Krishna M
Krishna M

Reputation: 1195

Writing vector of objects to file

How to write an object which contains multiple char pointers to a file and read back?

class Student {
        public:
                char* name;
                char* age;
                int size;

                Student(char* _name, char* _age) {
                        name = _name;
                        age = _age;
                        size = 0;
                        size = strlen(_name) + strlen(_age);
                }
};

I am having an vector array of Student objects ( vector<Student*> ). How to write this vector to a file and then read back ?

Can somebody please help on this? Can we do this without the help of boost::serialization ?

Upvotes: 1

Views: 3290

Answers (1)

cdonat
cdonat

Reputation: 2822

First of all prefer std::string over char*. You don't need the size then anymore. Also prefer initialization in constructors over assigning values in the constructor body:

class Student {
    public:
        std::string name;
        std::string age;

        Student(const std::string& _name, const std::string& _age) : 
            name{_name}, age{_age}
        {};

        auto size() const -> size_t {
            return name.size() + age.size();
        };
};

Coming back to your question. Before you try to store a complex structure, you have to define the format. In this case I chose a simple CSV with semicolons as field separators and no quotes.

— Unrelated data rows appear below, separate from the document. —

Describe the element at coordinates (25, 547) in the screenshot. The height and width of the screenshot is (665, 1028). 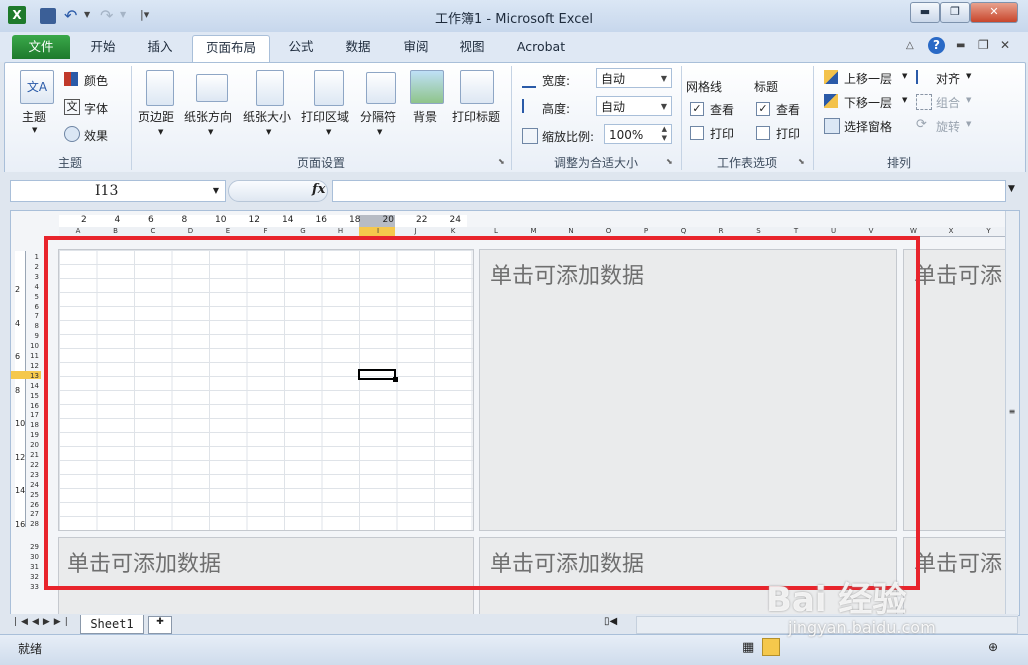
I see `row-header: 29` at that location.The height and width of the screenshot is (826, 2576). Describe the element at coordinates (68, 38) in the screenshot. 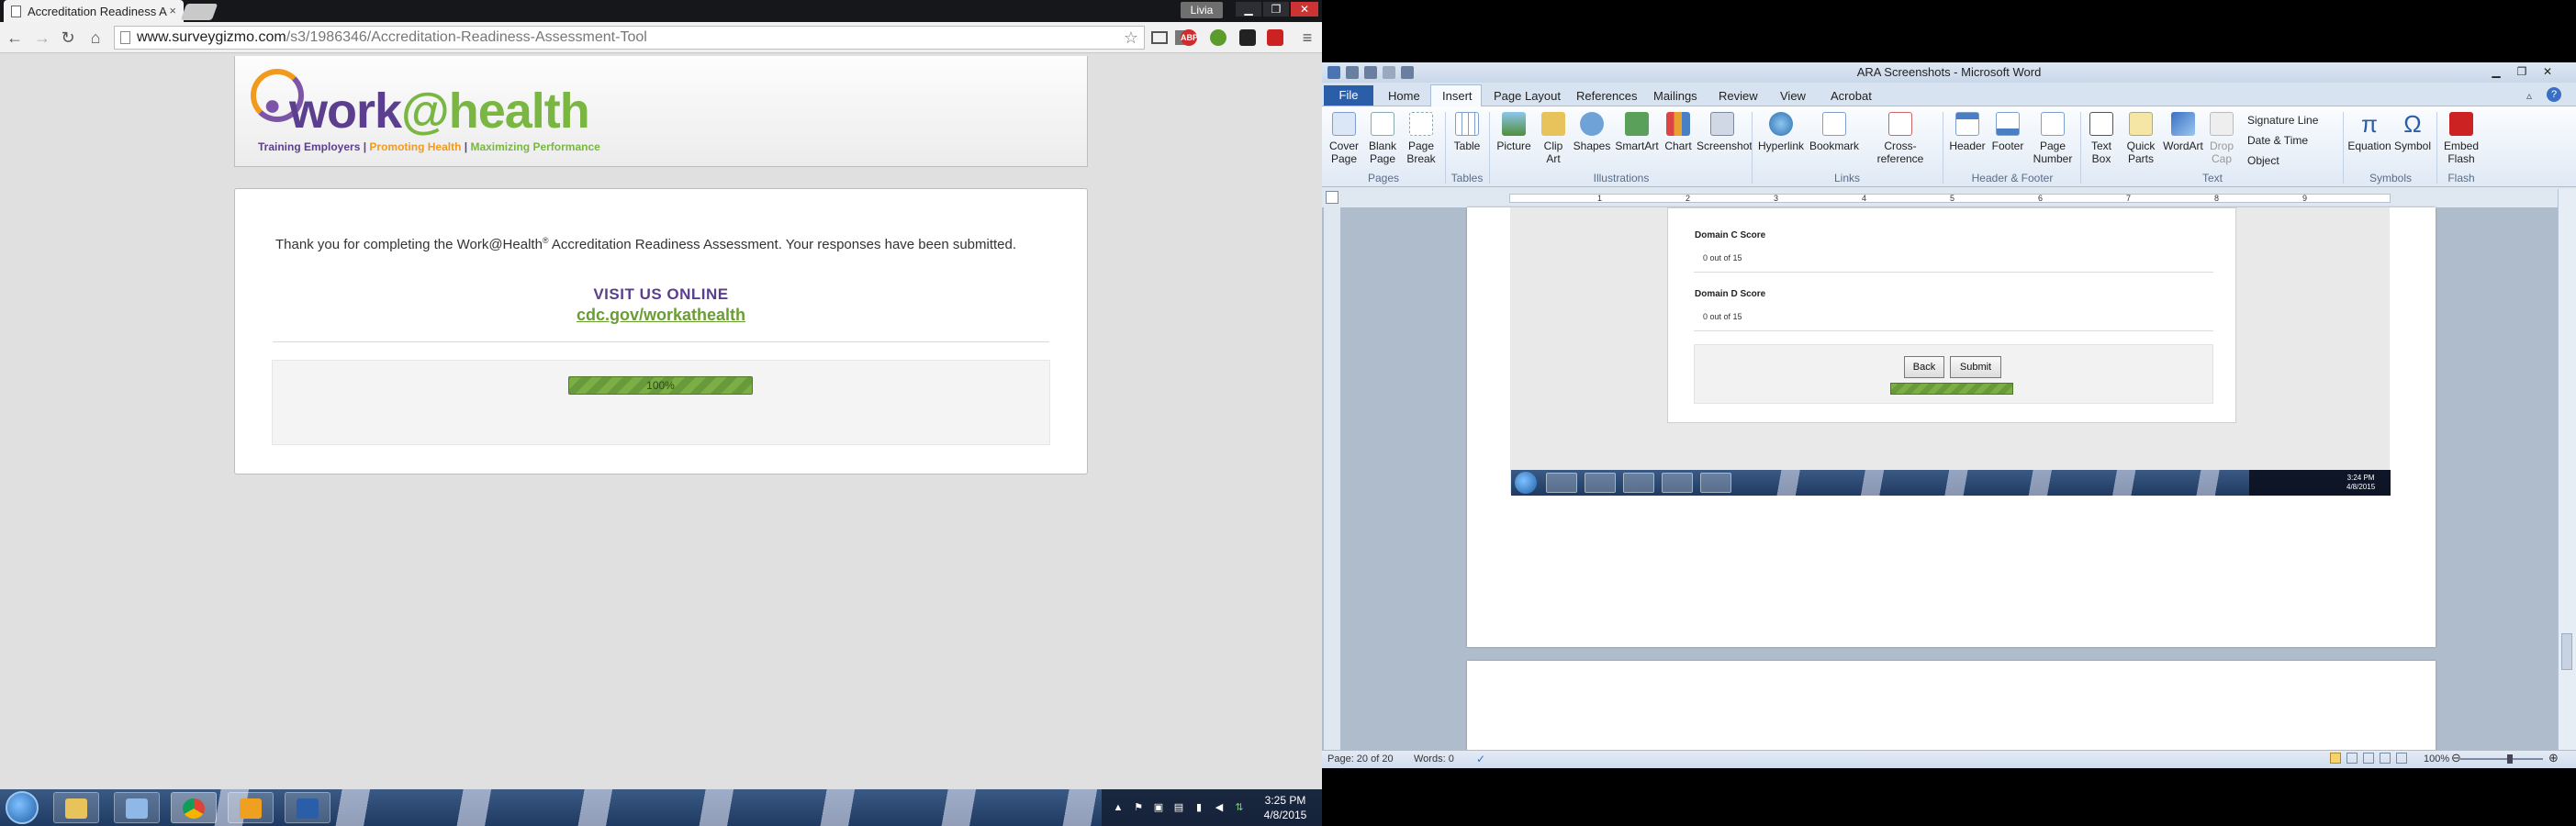

I see `reload-icon: ↻` at that location.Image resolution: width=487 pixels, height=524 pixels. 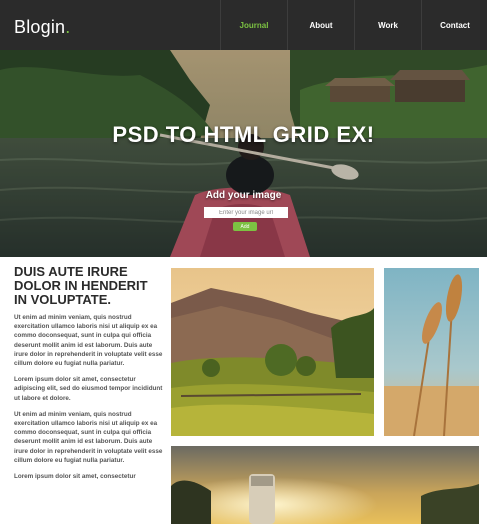 I want to click on sunset-photo, so click(x=325, y=485).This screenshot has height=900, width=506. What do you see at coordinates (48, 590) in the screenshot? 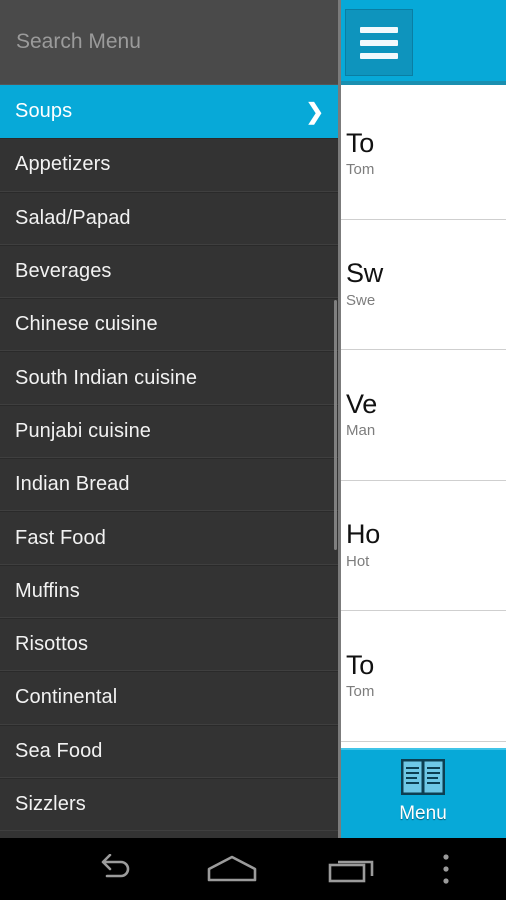
I see `sidebar-item-label: Muffins` at bounding box center [48, 590].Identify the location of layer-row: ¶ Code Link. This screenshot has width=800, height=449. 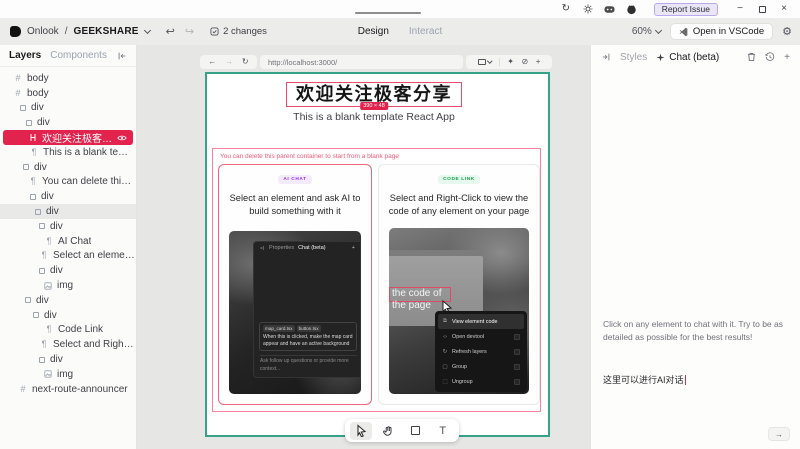
(68, 330).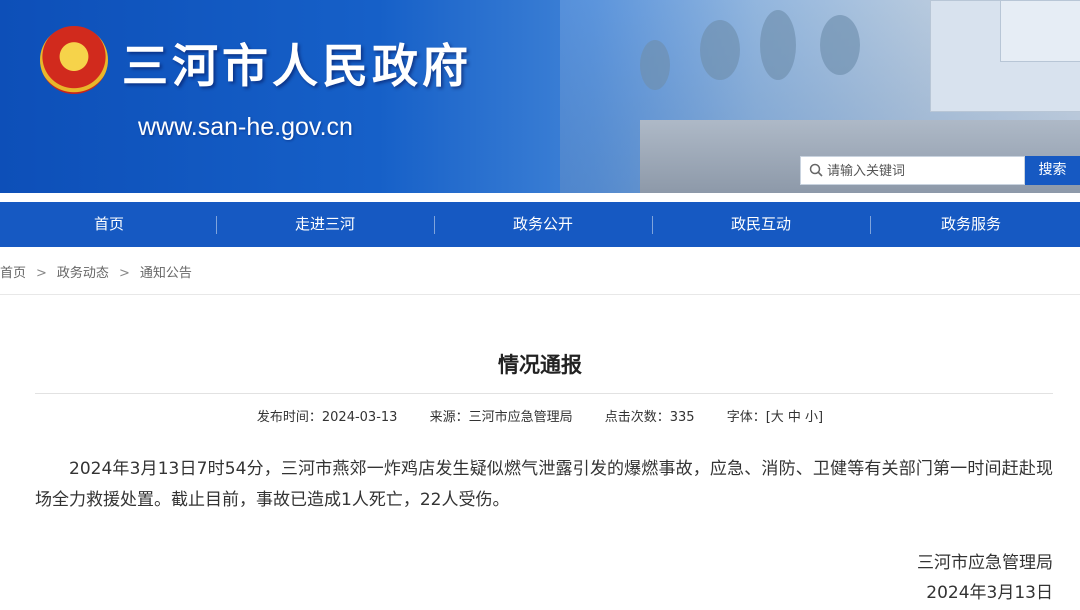 This screenshot has height=610, width=1080. I want to click on search-box, so click(912, 170).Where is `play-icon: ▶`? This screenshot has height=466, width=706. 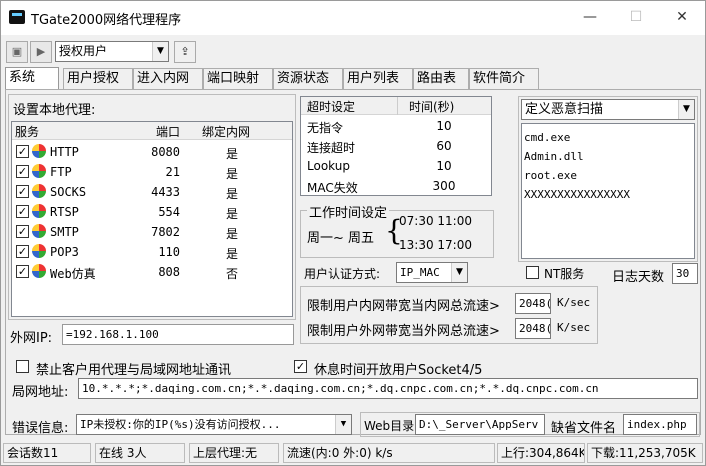
play-icon: ▶ is located at coordinates (41, 52).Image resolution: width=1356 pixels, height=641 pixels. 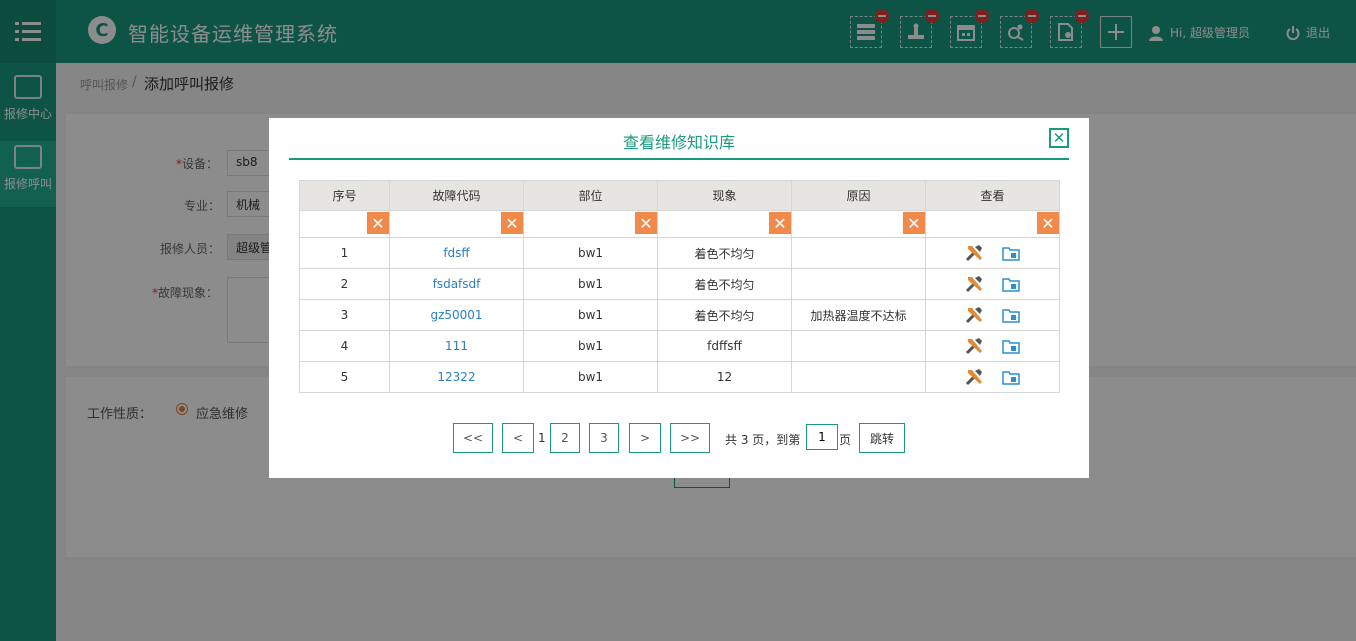 I want to click on cell-code: 12322, so click(x=456, y=377).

void writeStudents(std::ostream& o, const std::vector<Student*>& students) {
    for(auto s: students) {
        o << s->name << ';' << s->age << '\n';
    }
}
void writeStudents(std::ostream&& o, const std::vector<Student*>& students) {
    writeStudents(o, students);
}

Now you can produce that csv with a `std::ofstream``:

writeStudents(std::ofstream{"myFilename"}, students);

To read it back, you'll have to parse the format you have defined before:

auto readStudents(std::istream& i) -> std::vector<Student*> {
    auto students = std::vector<Student*>;
    auto line = std::string{};

    while( std::getline(i, line) ) {
        auto pos = line.find_first_of(';');
        students.push_back(new Student{std::string{line, 0, pos},
                                       std::string{line, pos+1}});
    }

    return students;
}
auto readStudents(std::istream&& i) -> std::vector<Student*> {
    return readStudents(i);
}

Now you can read your file with an std::ifstream:

auto students = readStudents(std::ifstream{"myFilename"});

Note: All code in this answer is untested. Beware of bugs, of course. I also left the error handling for you, because I did not want to pollute the answer with that noise.

BTW.: How are you making sure, that the memory for your students is managed correctly? Consider to use std::unique_ptr<> or std::shared_ptr<> instead of raw pointers.